Dáil debates

Wednesday, 30 June 2010

Central Bank Reform Bill 2010: Report Stage

 

9:00 pm

Photo of Joan BurtonJoan Burton (Dublin West, Labour)

The purpose of this amendment is to provide for the construction of a levy on banks. I realise amendment No. 2 was ruled out of order. This amendment provides for the cost of regulation to be bourne by the banks and the regulated bodies. In an answer to me recently the Minister for Finance set out the cost of regulation which was bourne by the taxpayer in 2009 for bank regulation as being some €34.5 million. The view of the Labour Party is that the levy should be bourne by the banks. I do not have to tell the Members here what €34 million would do in terms of various services which have found themselves short of money.

One of the oddities of the last financial regulation Bill was that the cost of regulation of the financial sector was borne approximately 50% by the Exchequer and 50% by the various banks and financial institutions. Given that all sources of Government income are under pressure and that the banks have cost ordinary taxpayers an extraordinary amount of money it seems odd that from now on the banks would not meet the full cost of regulation.

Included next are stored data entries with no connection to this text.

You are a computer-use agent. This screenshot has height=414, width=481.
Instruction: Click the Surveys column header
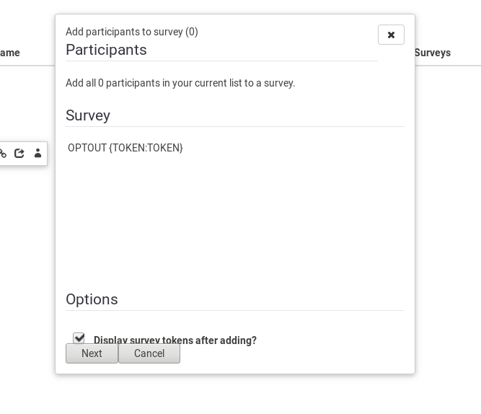(x=433, y=53)
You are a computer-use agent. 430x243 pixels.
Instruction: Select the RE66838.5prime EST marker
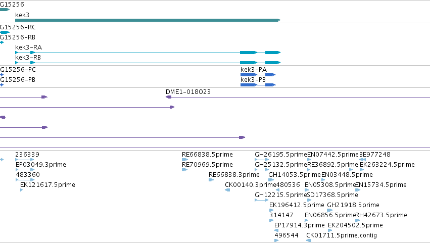click(185, 160)
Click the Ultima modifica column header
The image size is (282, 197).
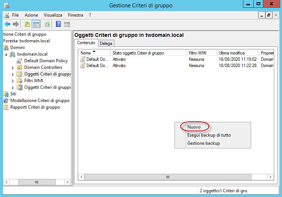pos(237,53)
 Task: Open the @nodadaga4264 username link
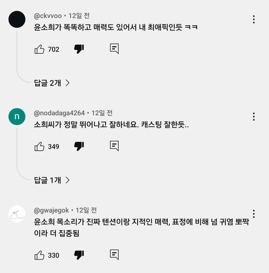[59, 113]
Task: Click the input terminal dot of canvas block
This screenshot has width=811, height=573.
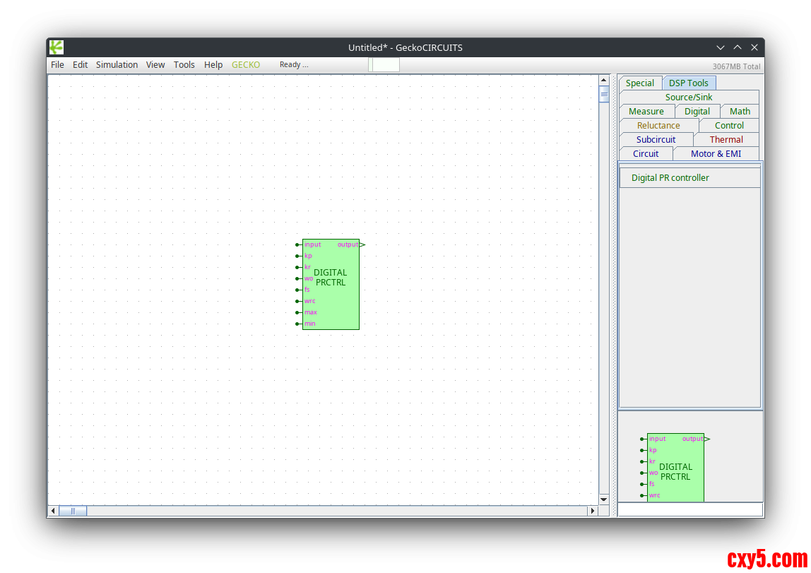Action: coord(297,244)
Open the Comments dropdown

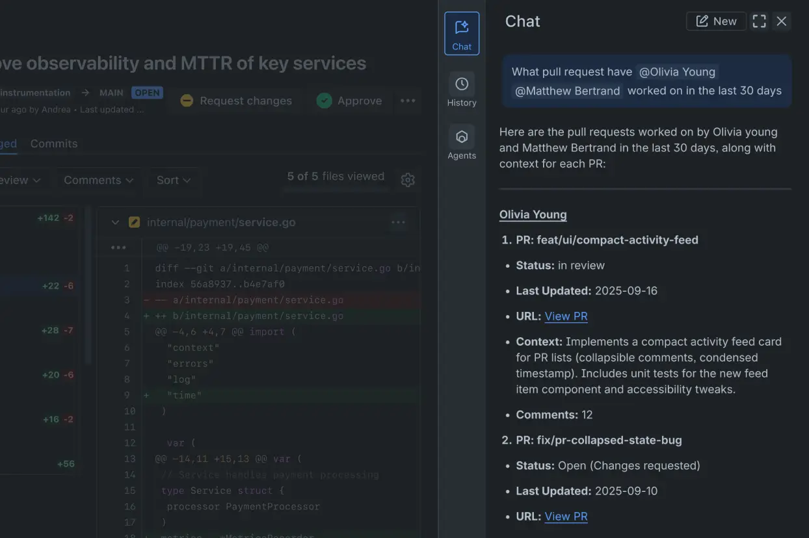pos(98,180)
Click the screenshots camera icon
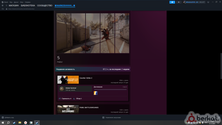 click(60, 99)
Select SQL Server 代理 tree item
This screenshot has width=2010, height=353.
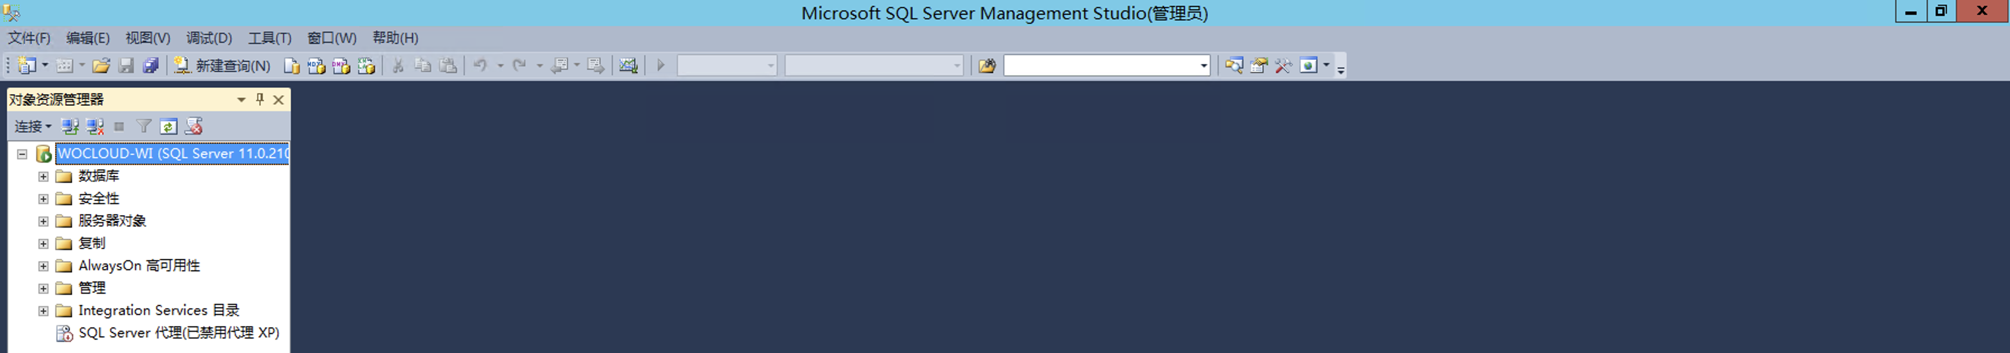pos(178,333)
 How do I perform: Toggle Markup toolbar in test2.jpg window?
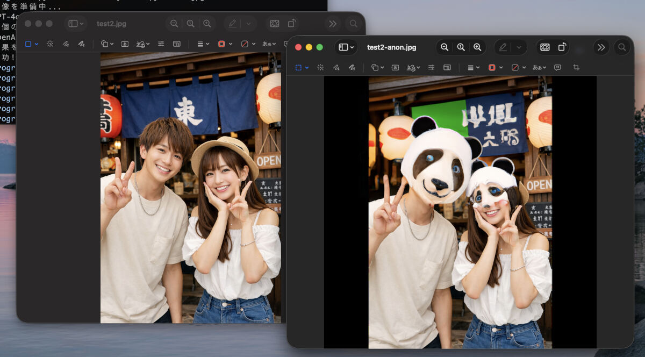(x=232, y=24)

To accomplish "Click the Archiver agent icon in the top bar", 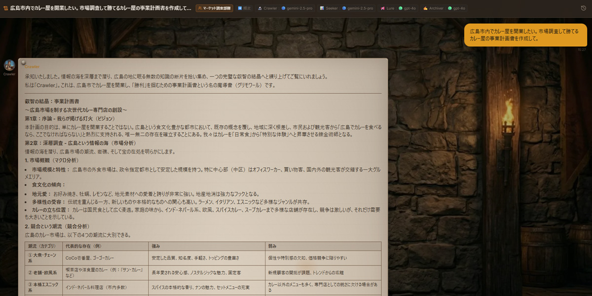I will coord(425,8).
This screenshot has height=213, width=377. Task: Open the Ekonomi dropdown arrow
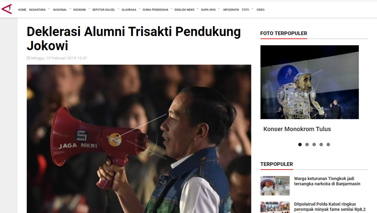pos(89,9)
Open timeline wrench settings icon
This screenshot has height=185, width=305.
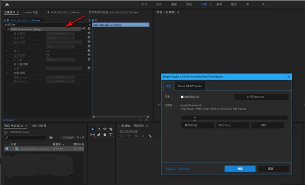coord(150,136)
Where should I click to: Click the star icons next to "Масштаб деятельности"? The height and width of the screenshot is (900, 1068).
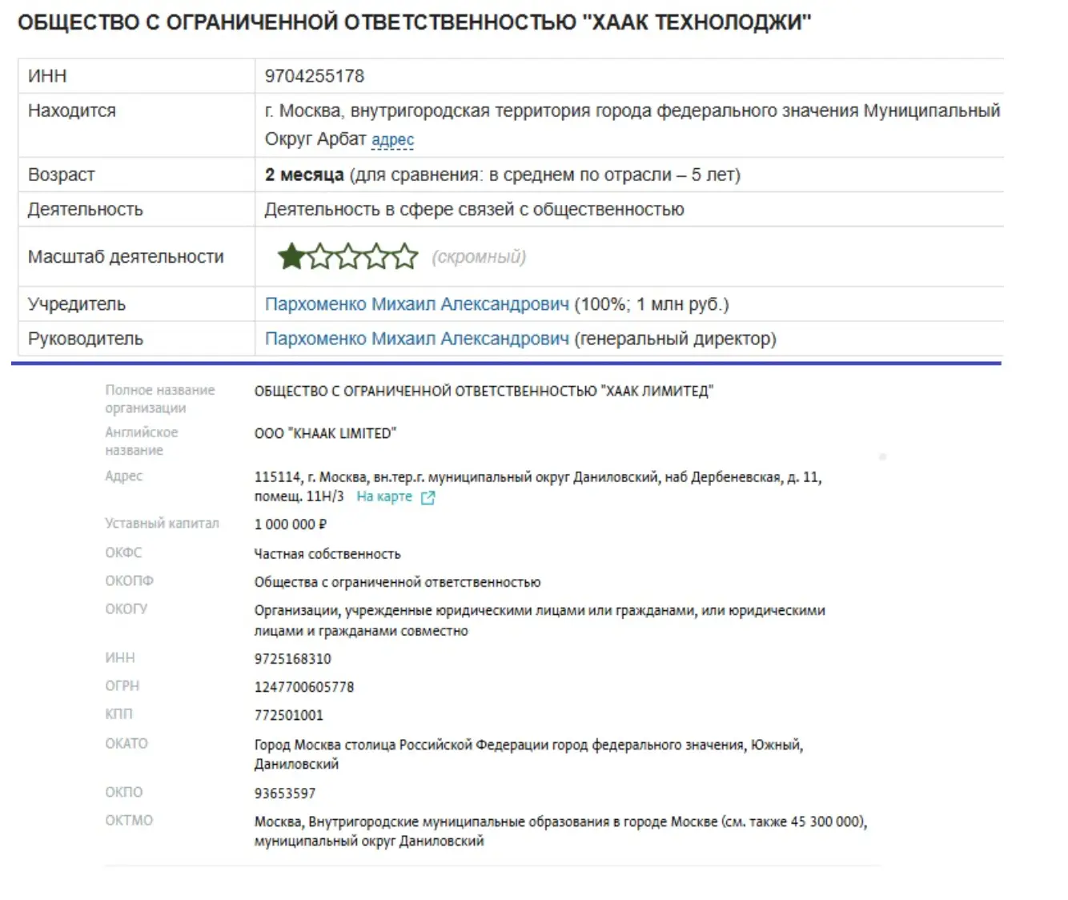coord(348,257)
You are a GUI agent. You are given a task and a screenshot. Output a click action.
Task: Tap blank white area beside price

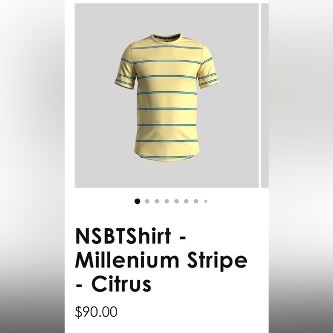click(x=191, y=312)
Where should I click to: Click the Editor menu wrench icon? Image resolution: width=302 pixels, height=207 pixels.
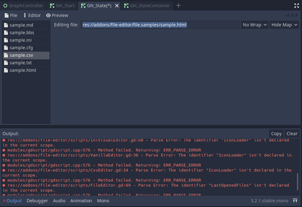tap(25, 15)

As I understand it, in various other areas of regulation the people who are involved in the regulated activity bear the cost of regulation but for some reason when the Bill on financial regulation came before the Dáil a decision was made by the then Minister, Charlie McCreevy, that the cost would be bourne 50% by the Exchequer and 50% by the banks. This amendment would seek to provide that the levy and the cost of regulation from now on would be bourne in full by the regulated entities, that is, the banks and financial services providers.